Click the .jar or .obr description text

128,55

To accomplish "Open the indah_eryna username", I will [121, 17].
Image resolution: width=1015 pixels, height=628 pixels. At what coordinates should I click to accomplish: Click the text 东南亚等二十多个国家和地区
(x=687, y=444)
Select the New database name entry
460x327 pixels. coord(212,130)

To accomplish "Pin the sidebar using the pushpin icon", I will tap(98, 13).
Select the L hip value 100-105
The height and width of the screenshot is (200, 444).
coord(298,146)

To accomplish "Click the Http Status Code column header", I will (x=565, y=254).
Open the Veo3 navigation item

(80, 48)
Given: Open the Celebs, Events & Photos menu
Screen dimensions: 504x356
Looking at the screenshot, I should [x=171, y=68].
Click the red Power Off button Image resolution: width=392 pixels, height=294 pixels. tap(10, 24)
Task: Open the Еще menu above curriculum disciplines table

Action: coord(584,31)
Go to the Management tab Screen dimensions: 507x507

### [WORK ITEM]
Print every line from the one that contains "Image resolution: width=1015" to the end of the records, exactly as written, and nothing more.

### [RESPONSE FOR THIS EXERCISE]
Image resolution: width=1015 pixels, height=628 pixels. At what coordinates should I click to accomplish: Click the text 东南亚等二十多个国家和地区
(x=687, y=444)
Select the New database name entry
460x327 pixels. coord(212,130)

To accomplish "Pin the sidebar using the pushpin icon", I will tap(98, 13).
Select the L hip value 100-105
The height and width of the screenshot is (200, 444).
coord(298,146)

To accomplish "Click the Http Status Code column header", I will (x=565, y=254).
Open the Veo3 navigation item

(80, 48)
Given: Open the Celebs, Events & Photos menu
Screen dimensions: 504x356
Looking at the screenshot, I should [x=171, y=68].
Click the red Power Off button Image resolution: width=392 pixels, height=294 pixels. tap(10, 24)
Task: Open the Еще menu above curriculum disciplines table

Action: coord(584,31)
Go to the Management tab Screen dimensions: 507x507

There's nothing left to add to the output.